- What the task asks -
Please retype the records below exactly, from the first line down to and including the line with "Click the 污水处理量".

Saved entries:
※

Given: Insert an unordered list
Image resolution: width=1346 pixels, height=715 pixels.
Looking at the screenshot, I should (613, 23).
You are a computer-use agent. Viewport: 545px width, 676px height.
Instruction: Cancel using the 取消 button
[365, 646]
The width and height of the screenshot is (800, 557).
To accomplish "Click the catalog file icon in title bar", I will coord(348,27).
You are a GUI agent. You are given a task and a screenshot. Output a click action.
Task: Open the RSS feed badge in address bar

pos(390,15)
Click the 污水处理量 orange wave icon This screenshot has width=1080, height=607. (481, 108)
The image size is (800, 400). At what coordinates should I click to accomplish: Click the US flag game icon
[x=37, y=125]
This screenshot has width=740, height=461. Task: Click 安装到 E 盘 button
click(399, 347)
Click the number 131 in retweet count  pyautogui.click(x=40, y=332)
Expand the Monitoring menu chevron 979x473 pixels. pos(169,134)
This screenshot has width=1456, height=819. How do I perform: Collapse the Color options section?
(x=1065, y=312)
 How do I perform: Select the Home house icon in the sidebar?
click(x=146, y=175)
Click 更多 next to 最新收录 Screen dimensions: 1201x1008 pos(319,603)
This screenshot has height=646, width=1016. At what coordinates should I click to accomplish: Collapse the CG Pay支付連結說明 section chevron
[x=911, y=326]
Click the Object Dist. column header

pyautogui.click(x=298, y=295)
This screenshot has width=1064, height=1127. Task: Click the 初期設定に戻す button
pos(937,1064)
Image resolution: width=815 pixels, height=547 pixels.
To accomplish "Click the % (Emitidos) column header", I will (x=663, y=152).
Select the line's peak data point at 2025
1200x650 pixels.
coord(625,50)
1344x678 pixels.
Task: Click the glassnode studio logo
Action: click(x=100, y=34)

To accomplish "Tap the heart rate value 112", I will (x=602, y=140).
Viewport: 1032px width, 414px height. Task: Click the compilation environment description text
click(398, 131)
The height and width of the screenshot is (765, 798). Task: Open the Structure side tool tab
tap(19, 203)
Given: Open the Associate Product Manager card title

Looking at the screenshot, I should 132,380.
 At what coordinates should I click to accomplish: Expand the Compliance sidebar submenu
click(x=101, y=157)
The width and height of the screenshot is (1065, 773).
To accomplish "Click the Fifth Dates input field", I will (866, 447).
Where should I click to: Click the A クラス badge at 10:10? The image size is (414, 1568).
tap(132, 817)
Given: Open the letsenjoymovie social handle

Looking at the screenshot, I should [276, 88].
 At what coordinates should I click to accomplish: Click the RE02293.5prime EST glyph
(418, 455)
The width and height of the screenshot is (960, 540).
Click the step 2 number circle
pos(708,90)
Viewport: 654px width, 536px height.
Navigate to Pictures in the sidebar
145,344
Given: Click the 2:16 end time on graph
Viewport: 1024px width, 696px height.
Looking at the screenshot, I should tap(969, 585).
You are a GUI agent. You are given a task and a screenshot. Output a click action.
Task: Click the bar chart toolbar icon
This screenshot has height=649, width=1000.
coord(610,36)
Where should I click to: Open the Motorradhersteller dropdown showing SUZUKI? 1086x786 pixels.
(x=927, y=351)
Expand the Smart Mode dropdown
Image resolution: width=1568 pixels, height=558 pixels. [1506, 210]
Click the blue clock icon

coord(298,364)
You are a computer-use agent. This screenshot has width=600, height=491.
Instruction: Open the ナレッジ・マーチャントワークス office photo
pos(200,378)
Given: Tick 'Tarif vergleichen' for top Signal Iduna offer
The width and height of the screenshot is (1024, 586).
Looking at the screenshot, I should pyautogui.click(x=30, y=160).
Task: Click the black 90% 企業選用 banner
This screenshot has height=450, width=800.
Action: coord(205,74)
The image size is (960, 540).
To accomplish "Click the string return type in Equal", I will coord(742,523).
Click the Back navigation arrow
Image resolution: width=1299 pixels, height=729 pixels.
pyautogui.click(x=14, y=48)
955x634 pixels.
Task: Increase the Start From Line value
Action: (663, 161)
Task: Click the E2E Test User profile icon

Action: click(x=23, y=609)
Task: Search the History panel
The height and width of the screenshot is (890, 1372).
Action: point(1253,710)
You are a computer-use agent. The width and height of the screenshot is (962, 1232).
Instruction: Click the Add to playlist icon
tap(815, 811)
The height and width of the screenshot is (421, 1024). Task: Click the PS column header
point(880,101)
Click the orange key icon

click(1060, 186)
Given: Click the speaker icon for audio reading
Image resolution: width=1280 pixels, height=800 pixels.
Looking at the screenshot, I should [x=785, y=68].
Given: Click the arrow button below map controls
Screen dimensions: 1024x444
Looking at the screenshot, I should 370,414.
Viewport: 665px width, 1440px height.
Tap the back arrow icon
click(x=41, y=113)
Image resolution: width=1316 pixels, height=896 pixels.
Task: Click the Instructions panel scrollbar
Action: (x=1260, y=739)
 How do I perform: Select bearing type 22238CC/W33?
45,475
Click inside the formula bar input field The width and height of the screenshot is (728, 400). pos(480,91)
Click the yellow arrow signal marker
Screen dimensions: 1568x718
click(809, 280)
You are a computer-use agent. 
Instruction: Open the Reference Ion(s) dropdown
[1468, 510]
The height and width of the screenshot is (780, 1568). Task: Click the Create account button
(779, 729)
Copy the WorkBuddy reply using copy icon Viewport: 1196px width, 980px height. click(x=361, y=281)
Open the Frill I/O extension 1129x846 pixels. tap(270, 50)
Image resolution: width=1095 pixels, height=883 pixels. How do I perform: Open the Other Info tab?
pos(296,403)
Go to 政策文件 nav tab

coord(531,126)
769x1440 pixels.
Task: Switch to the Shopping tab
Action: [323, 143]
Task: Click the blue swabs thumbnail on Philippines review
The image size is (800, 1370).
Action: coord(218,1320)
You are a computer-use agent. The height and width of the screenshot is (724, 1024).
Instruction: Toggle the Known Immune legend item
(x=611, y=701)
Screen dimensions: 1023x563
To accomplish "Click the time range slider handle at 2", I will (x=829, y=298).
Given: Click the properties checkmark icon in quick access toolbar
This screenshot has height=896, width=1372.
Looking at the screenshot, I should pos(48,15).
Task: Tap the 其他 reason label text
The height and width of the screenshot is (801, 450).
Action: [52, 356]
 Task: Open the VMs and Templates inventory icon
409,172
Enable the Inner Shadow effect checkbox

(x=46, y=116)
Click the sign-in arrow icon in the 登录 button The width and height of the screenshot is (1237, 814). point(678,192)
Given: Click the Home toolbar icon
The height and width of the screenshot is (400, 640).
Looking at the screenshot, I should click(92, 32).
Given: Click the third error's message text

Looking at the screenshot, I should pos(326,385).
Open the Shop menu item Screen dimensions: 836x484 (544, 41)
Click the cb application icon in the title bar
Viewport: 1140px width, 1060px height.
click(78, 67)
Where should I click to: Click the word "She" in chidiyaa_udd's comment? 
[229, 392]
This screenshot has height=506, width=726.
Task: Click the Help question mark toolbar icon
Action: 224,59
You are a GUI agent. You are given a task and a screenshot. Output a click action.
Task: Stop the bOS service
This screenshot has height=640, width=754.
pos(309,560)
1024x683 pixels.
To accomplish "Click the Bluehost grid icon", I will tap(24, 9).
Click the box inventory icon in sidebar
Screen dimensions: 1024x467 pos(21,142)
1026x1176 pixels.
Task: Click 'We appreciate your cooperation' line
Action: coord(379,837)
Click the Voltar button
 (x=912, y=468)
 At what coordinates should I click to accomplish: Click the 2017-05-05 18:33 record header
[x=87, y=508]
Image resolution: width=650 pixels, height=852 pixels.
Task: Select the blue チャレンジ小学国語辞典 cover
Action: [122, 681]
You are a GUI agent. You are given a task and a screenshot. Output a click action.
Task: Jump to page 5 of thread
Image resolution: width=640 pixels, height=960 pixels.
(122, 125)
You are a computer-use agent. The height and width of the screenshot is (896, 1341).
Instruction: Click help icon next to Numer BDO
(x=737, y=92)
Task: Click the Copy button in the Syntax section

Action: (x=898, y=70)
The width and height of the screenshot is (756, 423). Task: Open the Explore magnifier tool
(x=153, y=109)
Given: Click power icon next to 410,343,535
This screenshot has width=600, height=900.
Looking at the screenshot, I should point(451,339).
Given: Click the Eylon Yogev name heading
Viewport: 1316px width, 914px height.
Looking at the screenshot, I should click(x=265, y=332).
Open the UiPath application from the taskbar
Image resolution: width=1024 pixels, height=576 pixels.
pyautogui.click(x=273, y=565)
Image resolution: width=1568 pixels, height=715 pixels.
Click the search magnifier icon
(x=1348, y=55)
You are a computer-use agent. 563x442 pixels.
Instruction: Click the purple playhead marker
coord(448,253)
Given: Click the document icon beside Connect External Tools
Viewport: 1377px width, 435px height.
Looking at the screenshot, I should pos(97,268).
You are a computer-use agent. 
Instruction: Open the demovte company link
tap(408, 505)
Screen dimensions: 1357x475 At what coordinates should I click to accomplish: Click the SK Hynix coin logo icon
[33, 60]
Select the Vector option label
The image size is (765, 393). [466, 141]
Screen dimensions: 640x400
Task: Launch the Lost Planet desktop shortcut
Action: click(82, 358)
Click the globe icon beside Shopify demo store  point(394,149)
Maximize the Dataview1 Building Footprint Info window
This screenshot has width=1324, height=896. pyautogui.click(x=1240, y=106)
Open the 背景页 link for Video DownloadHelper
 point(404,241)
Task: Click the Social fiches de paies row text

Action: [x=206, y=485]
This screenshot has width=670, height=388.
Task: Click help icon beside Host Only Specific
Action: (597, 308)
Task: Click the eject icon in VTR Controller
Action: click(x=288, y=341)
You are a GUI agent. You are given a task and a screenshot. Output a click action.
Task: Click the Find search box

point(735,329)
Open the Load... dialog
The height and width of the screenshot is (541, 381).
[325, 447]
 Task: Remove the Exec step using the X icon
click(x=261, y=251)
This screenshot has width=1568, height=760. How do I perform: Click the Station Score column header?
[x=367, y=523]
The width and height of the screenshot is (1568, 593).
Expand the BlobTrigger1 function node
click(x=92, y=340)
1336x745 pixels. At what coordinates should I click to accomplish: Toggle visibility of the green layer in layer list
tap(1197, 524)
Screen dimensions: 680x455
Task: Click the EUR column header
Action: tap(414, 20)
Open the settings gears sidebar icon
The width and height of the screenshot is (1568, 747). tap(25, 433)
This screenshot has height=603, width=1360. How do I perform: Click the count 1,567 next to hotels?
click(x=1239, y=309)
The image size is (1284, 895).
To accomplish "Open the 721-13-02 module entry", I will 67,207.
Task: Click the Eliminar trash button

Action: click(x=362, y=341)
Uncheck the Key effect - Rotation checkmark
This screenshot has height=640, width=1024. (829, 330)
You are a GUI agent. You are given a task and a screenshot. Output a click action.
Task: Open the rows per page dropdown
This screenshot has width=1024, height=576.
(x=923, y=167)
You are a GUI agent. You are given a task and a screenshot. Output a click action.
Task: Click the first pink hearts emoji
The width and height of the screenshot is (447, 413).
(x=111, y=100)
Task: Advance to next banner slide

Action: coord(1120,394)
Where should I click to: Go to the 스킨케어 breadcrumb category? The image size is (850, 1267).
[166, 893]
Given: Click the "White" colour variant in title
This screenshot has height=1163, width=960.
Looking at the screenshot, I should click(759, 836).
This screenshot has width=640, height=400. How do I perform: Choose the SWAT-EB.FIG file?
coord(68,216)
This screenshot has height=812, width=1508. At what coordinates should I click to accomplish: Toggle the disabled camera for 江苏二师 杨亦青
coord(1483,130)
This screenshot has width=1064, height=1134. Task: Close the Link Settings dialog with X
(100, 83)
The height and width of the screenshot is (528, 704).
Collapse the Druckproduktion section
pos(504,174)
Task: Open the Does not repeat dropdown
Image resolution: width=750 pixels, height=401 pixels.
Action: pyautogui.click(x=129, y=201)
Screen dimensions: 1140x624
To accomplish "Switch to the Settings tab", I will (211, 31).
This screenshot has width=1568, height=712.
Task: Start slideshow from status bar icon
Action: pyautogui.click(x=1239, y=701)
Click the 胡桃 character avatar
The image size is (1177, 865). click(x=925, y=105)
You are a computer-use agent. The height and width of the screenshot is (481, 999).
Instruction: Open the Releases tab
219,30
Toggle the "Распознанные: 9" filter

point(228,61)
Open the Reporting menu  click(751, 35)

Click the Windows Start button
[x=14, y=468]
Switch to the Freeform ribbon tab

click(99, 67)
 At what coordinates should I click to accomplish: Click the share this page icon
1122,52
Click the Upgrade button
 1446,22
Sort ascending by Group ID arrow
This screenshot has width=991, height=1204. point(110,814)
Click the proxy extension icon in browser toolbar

※

- Response area -
Given: Insert an unordered list
Image resolution: width=1346 pixels, height=715 pixels.
Looking at the screenshot, I should (613, 23).
You are a computer-use agent. Viewport: 545px width, 676px height.
Instruction: Cancel using the 取消 button
[365, 646]
The width and height of the screenshot is (800, 557).
To accomplish "Click the catalog file icon in title bar", I will coord(348,27).
You are a GUI agent. You are given a task and a screenshot. Output a click action.
Task: Open the RSS feed badge in address bar

pos(390,15)
Click the 污水处理量 orange wave icon This screenshot has width=1080, height=607. (481, 108)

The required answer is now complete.